Officials classify the deaths of model, friend left outside hospitals as homicides

The Los Angeles County coroner's office has classified the deaths of two women who were drugged and left outside a pair of hospitals as homicides.

Forensic investigators revealed Monday that Christy Giles, 24, and Hilda Marcela Cabrales Arzola, 26, died last year with a mixture of drugs in their systems.

Giles and Arzola were last seen at a Pico-Robertson neighborhood apartment before the unconscious women were dumped outside two hospitals on Nov. 13. Masked men in a black Toyota Prius with no license plate left them, according to police reports.

Giles, a model and actor, had cocaine, fentanyl, gamma-hydroxybutyric acid — also known as the "date-rape drug" — and ketamine in her system when she died. Arzola, an aspiring architect from Mexico, died from multiple organ failures and had several drugs in her system, including cocaine, MDMA and other undetermined drugs, according to the L.A. County coroner's office.

In December, police arrested David Pearce, 37, on suspicion of manslaughter. Brandt Osborn, 42, and Mike Ansbach, 47, were arrested on suspicion of accessory to manslaughter. Pearce remains in custody on charges from alleged attacks on other women, according to jail records. Ansbach and Osborn were later released from custody pending the police investigation.

The Los Angeles Police Department referred any questions about the filing of new charges against the suspects to the Los Angeles district attorney's office. District attorney spokesperson Greg Risling wrote in an email, "Our office has asked for further investigation."

According to homicide investigators, Giles was already dead when she was left outside a Culver City hospital. A few hours later, Arzola was dumped outside the Kaiser Permanente West Los Angeles Medical Center and remained in a coma until she was taken off life support on Nov. 24.

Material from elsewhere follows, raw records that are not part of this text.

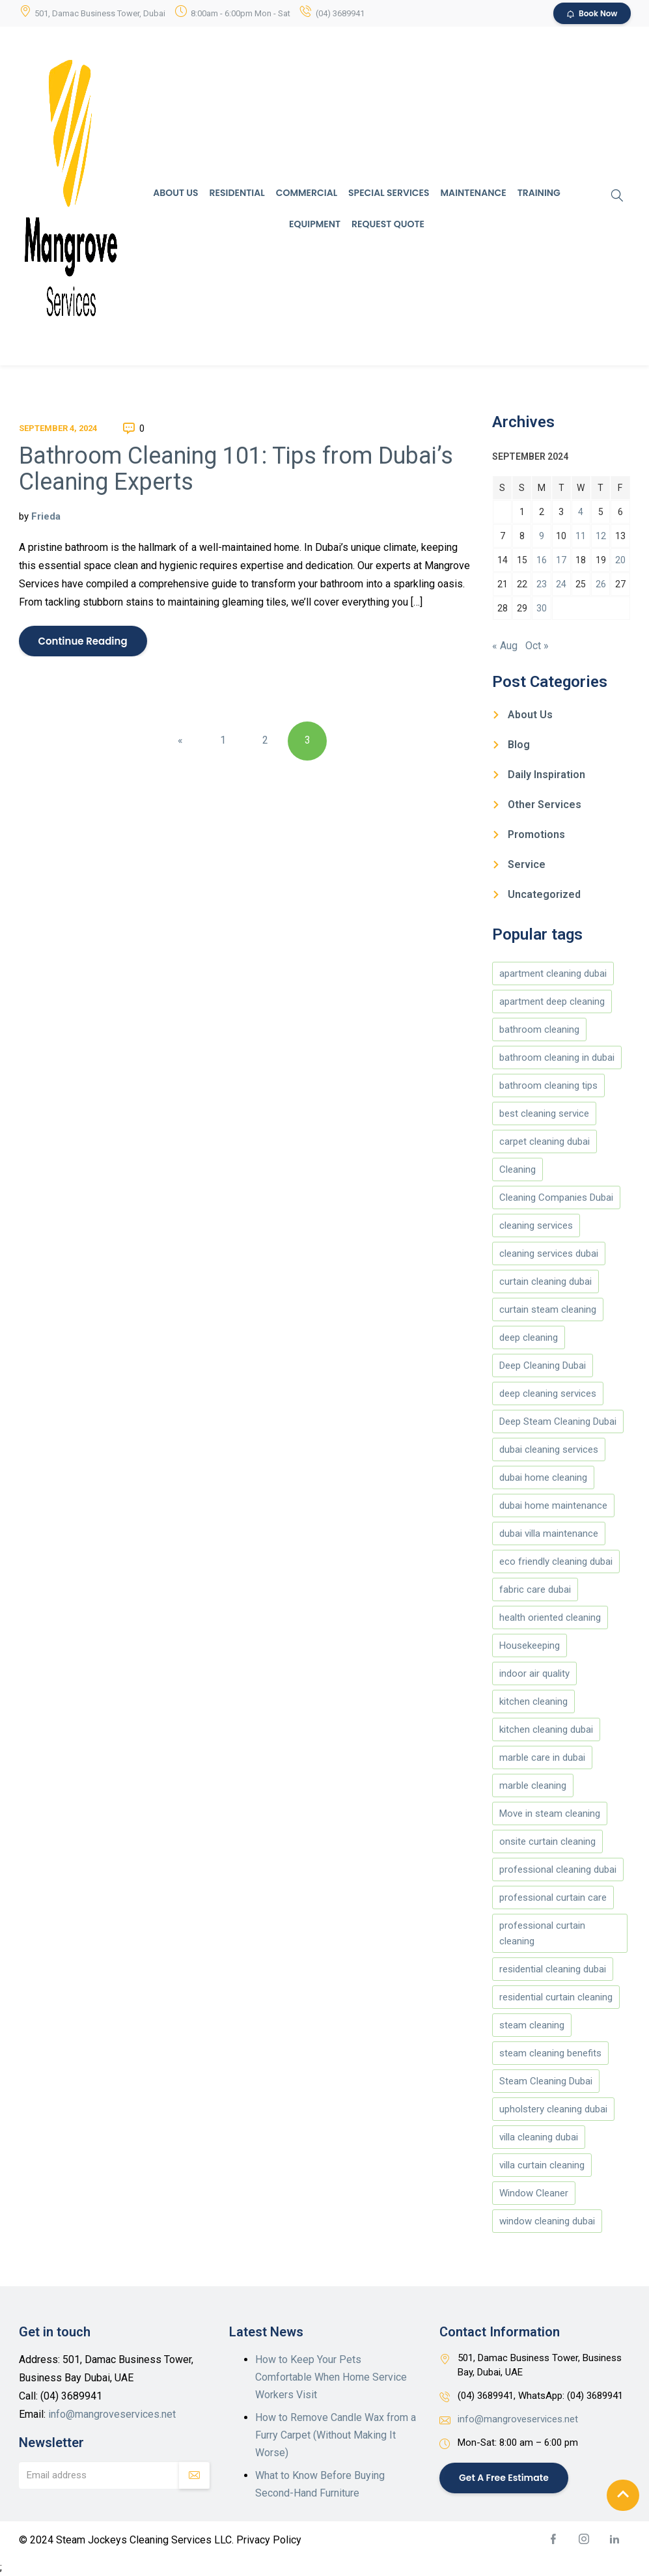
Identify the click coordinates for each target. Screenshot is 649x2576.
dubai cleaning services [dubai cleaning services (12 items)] (548, 1449)
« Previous (180, 747)
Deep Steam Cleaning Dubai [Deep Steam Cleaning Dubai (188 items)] (557, 1421)
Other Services (544, 804)
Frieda (46, 516)
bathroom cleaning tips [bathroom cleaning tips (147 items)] (548, 1085)
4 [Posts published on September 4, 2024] (580, 512)
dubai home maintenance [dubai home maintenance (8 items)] (553, 1505)
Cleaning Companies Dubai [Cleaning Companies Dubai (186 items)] (556, 1197)
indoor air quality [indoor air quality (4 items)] (534, 1673)
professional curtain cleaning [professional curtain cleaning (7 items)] (542, 1933)
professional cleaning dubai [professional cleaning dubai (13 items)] (557, 1869)
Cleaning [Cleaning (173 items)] (517, 1169)
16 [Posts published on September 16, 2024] (541, 560)
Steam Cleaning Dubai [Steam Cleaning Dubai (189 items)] (545, 2081)
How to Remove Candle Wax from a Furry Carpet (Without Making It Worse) (335, 2435)
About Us (175, 192)
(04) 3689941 (340, 13)
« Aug (505, 645)
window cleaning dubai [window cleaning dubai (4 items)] (547, 2221)
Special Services (388, 192)
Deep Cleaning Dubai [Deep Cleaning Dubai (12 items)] (542, 1365)
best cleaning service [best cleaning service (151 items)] (544, 1113)
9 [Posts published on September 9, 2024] (541, 536)
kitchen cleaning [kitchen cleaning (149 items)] (533, 1701)
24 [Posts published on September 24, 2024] (561, 584)
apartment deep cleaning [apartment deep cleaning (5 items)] (552, 1001)
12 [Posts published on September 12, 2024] (601, 536)
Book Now (592, 13)
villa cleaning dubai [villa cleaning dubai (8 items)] (538, 2137)
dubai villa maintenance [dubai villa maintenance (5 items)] (548, 1533)
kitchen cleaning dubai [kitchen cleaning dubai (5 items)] (546, 1729)
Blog (519, 744)
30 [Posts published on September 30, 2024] (541, 608)
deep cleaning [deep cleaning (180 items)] (528, 1337)
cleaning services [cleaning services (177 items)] (536, 1225)
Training (539, 192)
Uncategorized (544, 894)
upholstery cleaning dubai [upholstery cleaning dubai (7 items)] (553, 2109)
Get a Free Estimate (503, 2477)
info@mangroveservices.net (112, 2414)
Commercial (306, 192)
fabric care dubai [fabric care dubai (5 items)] (535, 1589)
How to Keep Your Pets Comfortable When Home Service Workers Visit (331, 2377)
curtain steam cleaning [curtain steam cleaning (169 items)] (547, 1309)
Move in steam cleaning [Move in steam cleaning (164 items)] (549, 1813)
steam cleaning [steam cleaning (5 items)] (531, 2025)
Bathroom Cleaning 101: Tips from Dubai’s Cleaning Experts (236, 469)
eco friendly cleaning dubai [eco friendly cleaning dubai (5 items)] (556, 1561)
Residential (237, 192)
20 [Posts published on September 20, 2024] (620, 560)
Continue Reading (83, 641)
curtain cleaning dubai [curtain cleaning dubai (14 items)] (545, 1281)
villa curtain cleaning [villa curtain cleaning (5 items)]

Pearce's attorney, Jacob Glucksman, said that his client has not received any new charges and that the coroner's office autopsy report has not been released to law enforcement.

"Mr. Pearce maintains his innocence and denies any involvement with the girls' unfortunate deaths," Glucksman wrote in an email.

The news of the coroner's office's findings brought some relief to Giles' mother, Dusty Giles, who wrote about it on her Facebook page.

"With this our prayers are the LA County DA’s Office will move quickly and swiftly on re-arresting ALL parties involved and this time PRESS THE CHARGES," Giles wrote over the weekend.

Attorney Joshua Ritter represents Giles' husband, Jan Cilliers, as a liaison to law enforcement in seeking charges against the suspects.

"Our hope is that this new definitive finding from the medical examiner will help move the needle with the DAs office," Ritter said in a statement. "We sincerely feel that based on the medical examiner’s findings and these other women that have come forward, this can no longer be argued that this was a simple drug overdose.

"Hopefully this is the last bit of ammunition that the DA’s office needs to bring more serious charges," Ritter added.